Records shown
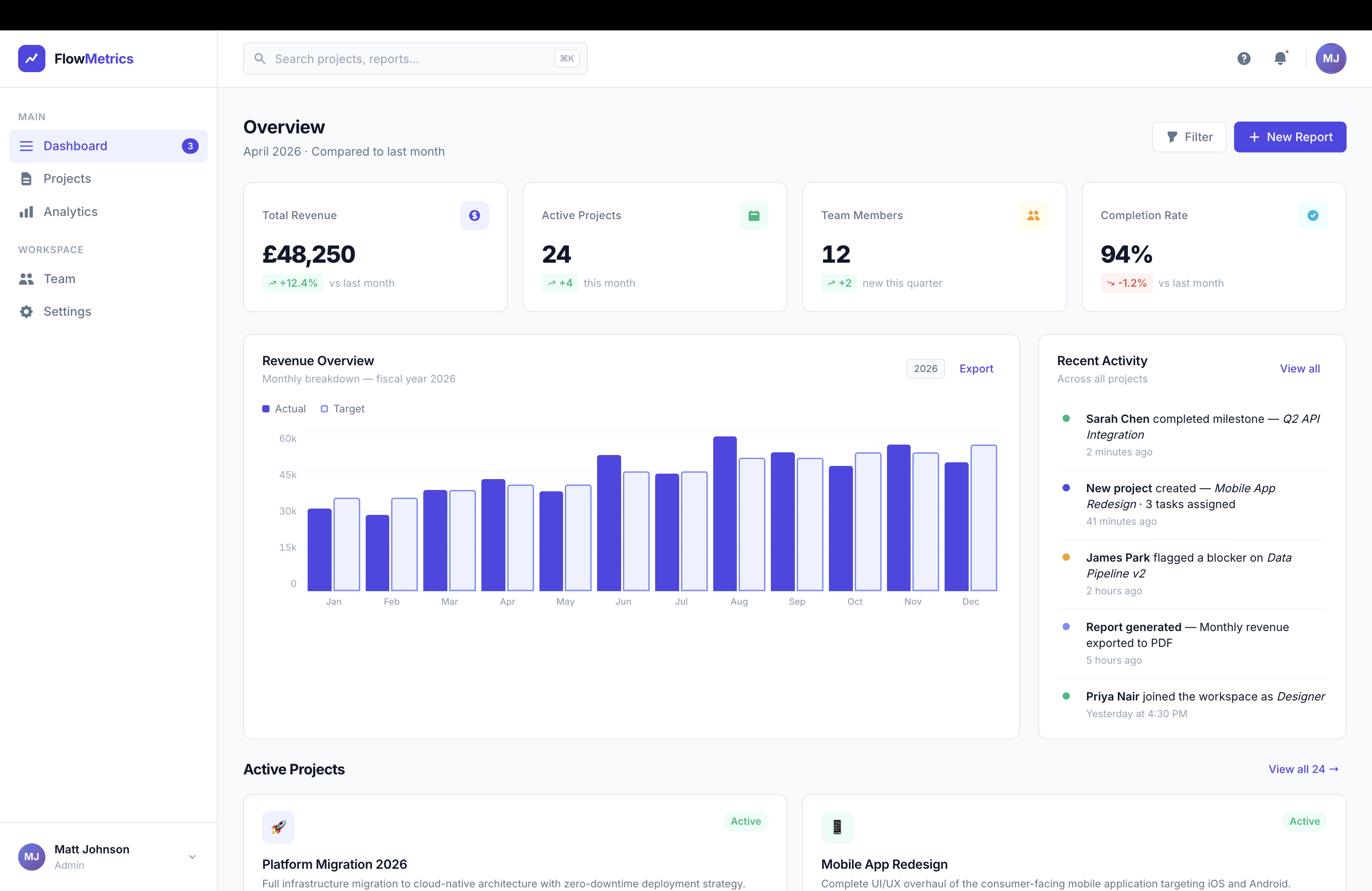The image size is (1372, 891).
Task: Toggle the Target series legend
Action: 343,409
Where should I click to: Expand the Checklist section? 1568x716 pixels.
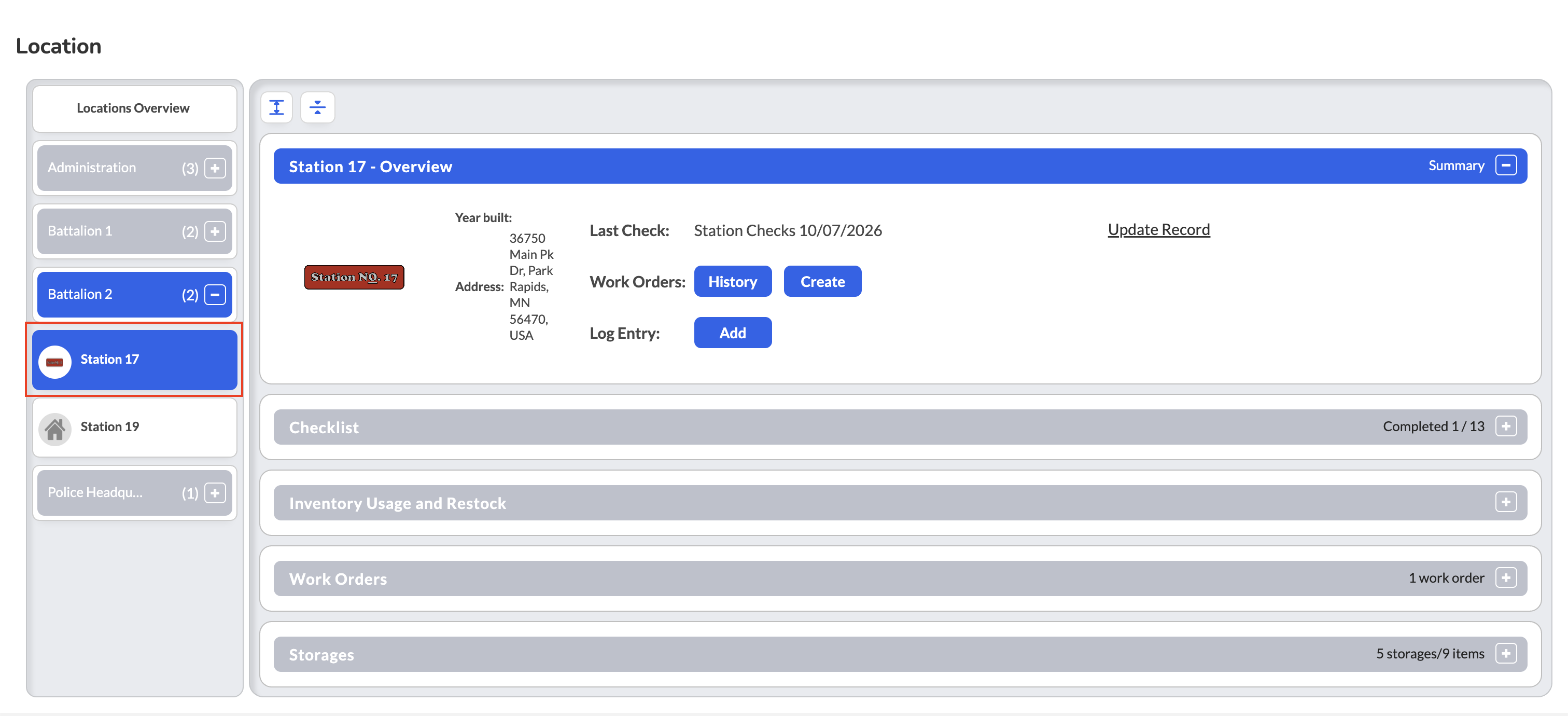(x=1505, y=426)
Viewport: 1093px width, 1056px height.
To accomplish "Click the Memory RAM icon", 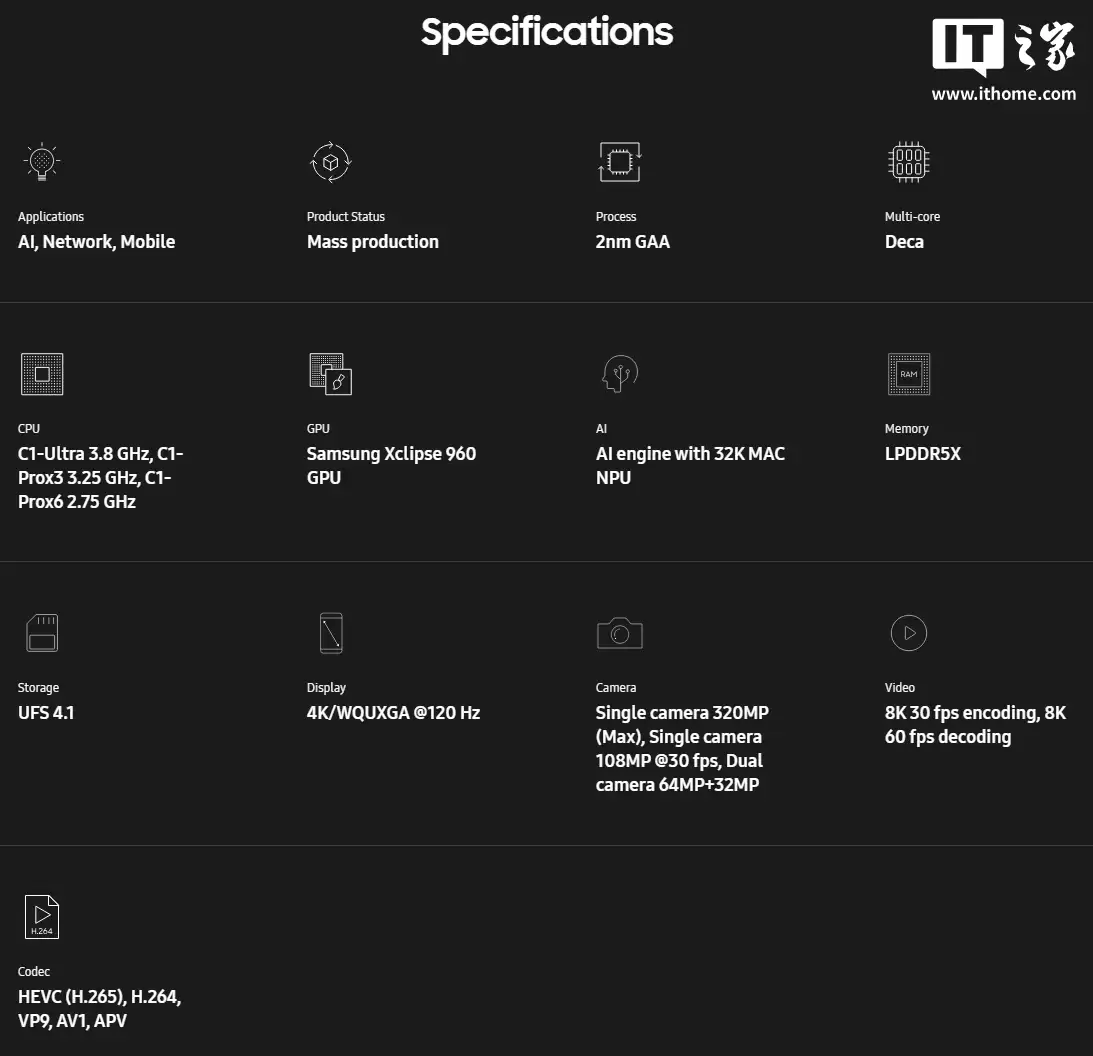I will tap(908, 373).

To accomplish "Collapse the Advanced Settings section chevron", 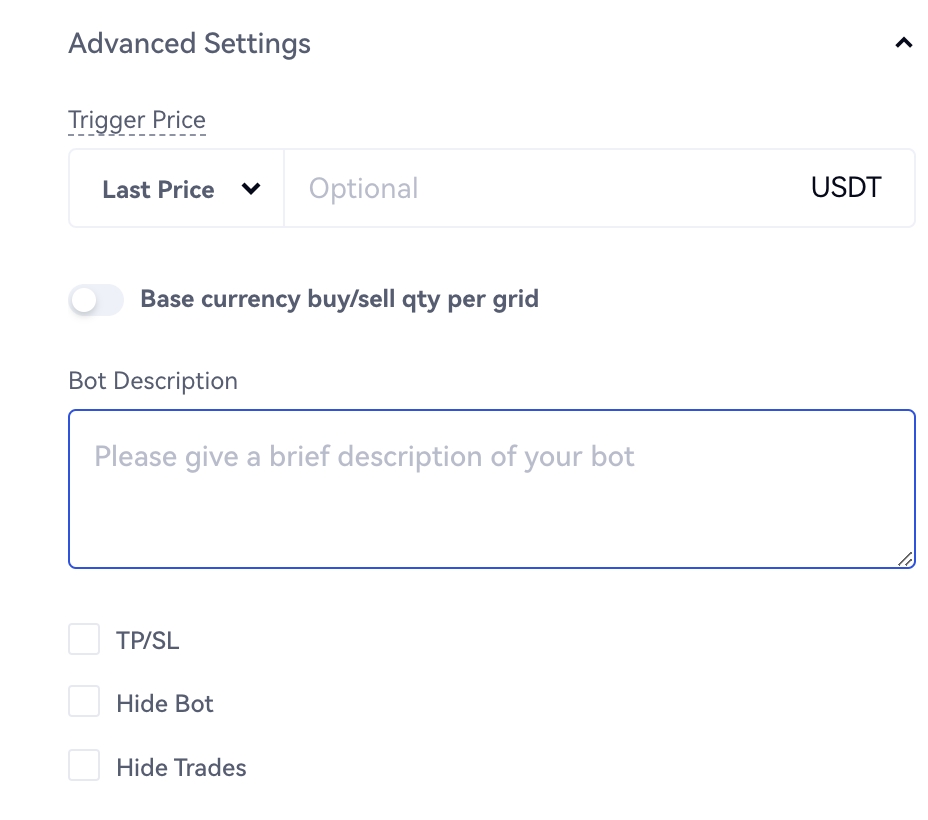I will 904,43.
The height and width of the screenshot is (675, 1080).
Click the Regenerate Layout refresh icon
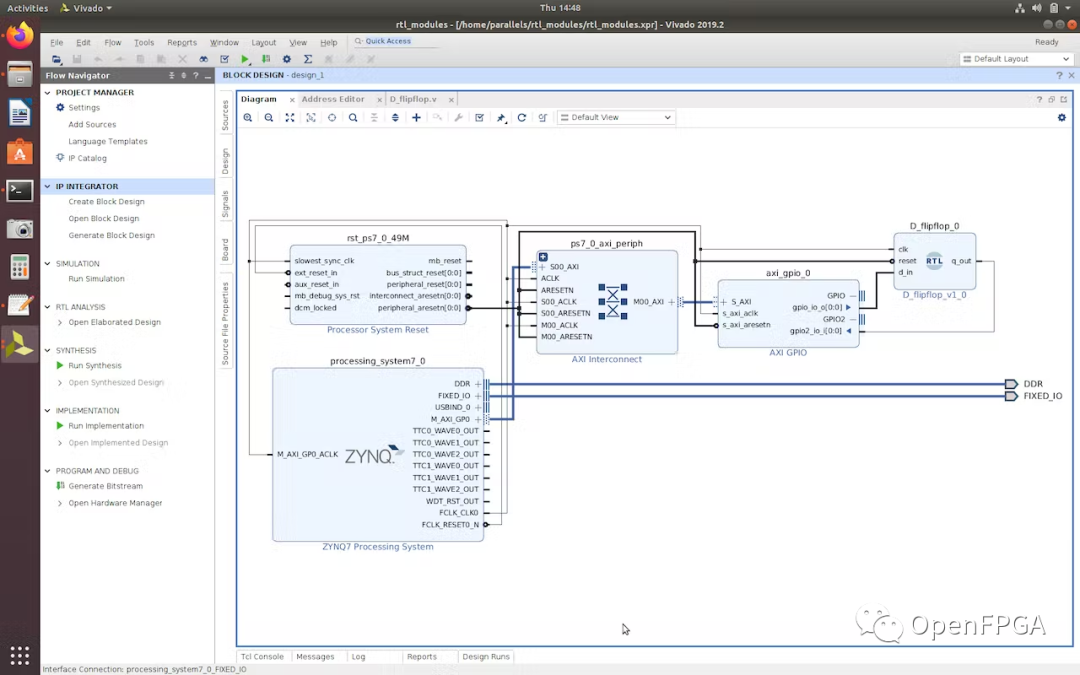(x=521, y=118)
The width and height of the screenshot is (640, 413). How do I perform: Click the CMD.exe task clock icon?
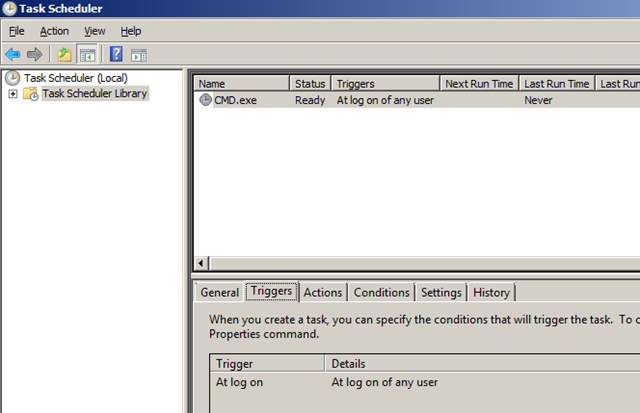(x=206, y=101)
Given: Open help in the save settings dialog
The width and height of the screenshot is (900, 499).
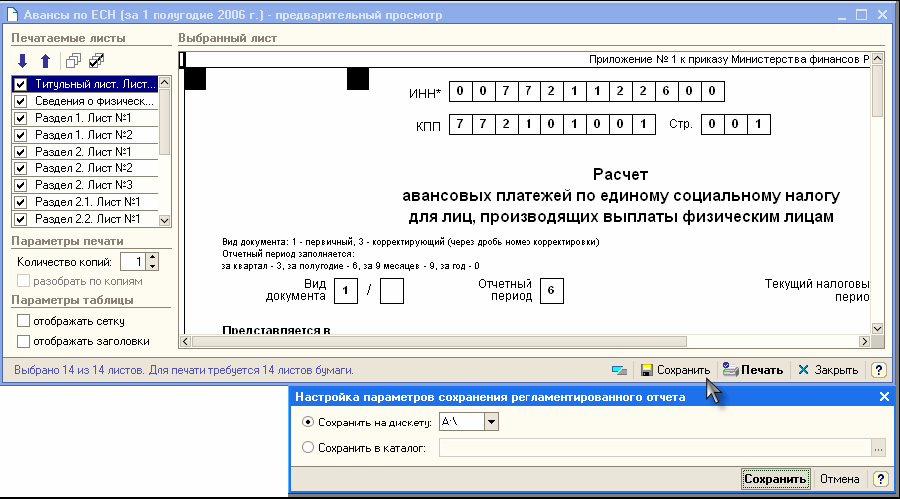Looking at the screenshot, I should [878, 479].
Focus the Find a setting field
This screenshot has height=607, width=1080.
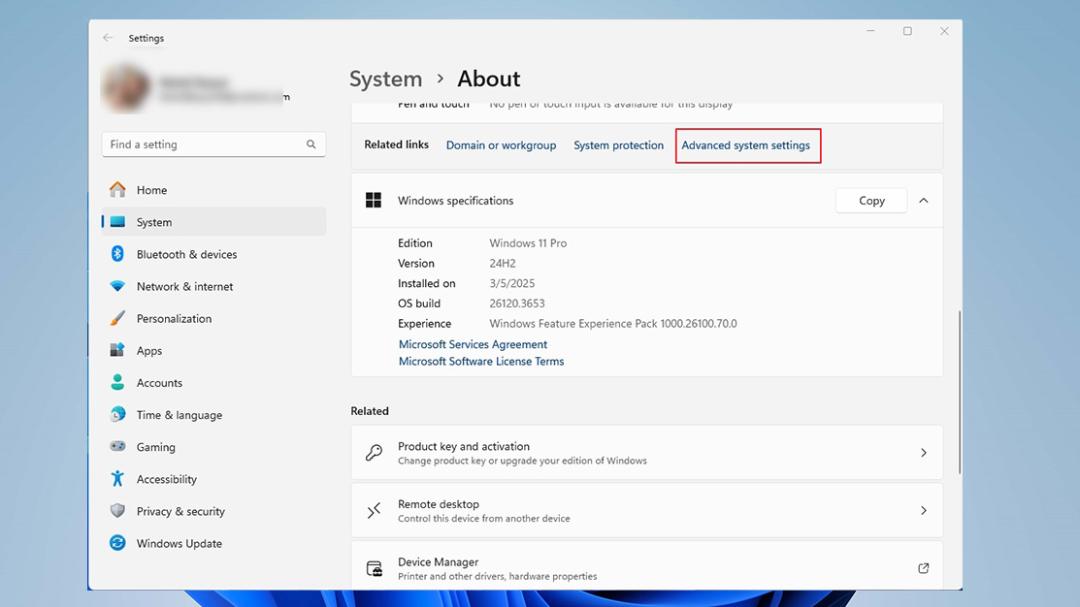point(214,144)
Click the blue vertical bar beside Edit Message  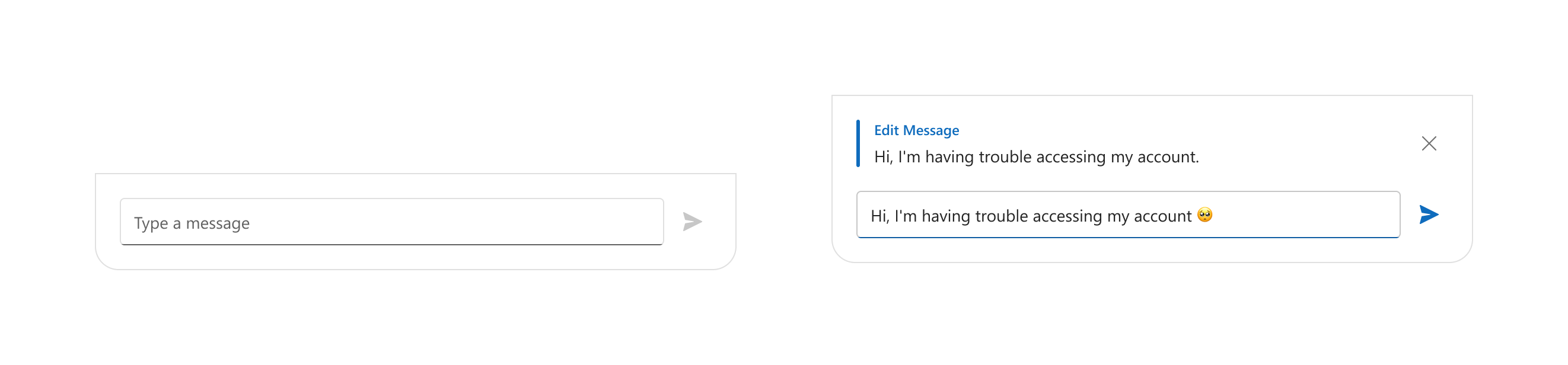pyautogui.click(x=858, y=143)
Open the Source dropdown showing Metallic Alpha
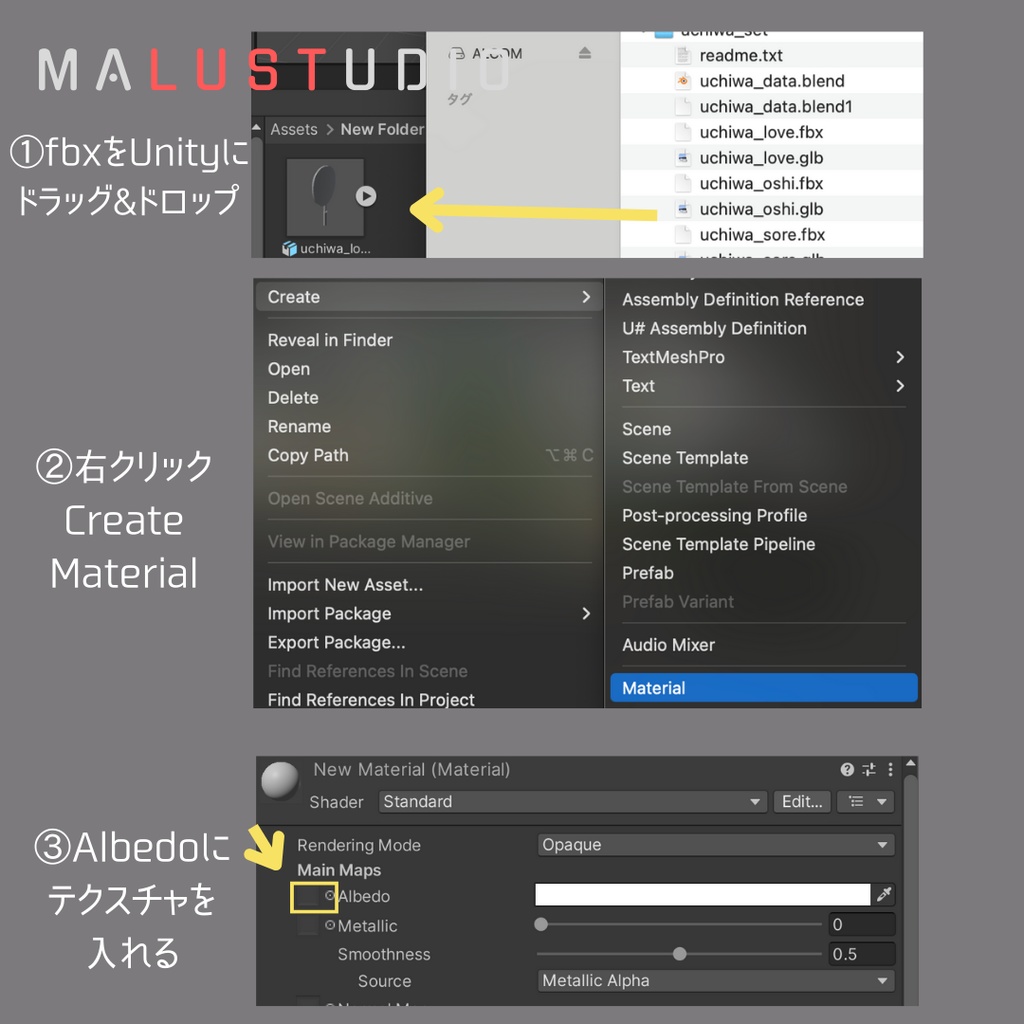 click(x=715, y=981)
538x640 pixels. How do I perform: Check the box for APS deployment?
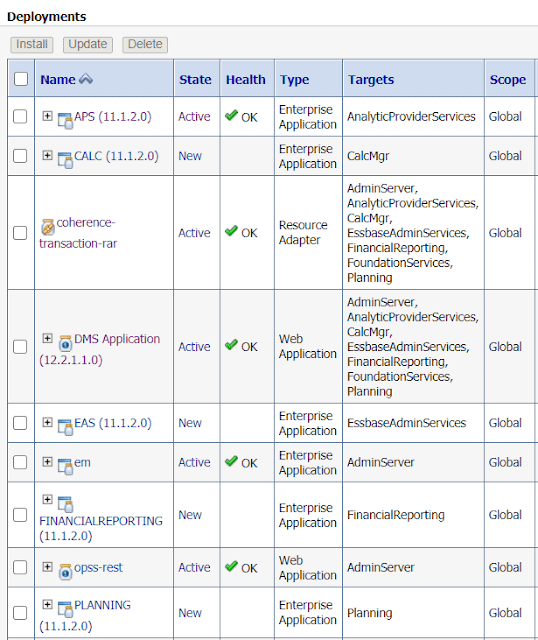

Exercise prompt
Substitute "menu" for "dropdown" in the lines of the records from the one containing "Open the Source" through the end, inclusive, and leave everything else unchanged. Return only those lines, without the pictures.

Exercise answer
Open the Source menu showing Metallic Alpha
 click(x=715, y=981)
538x640 pixels. How do I perform: Check the box for APS deployment?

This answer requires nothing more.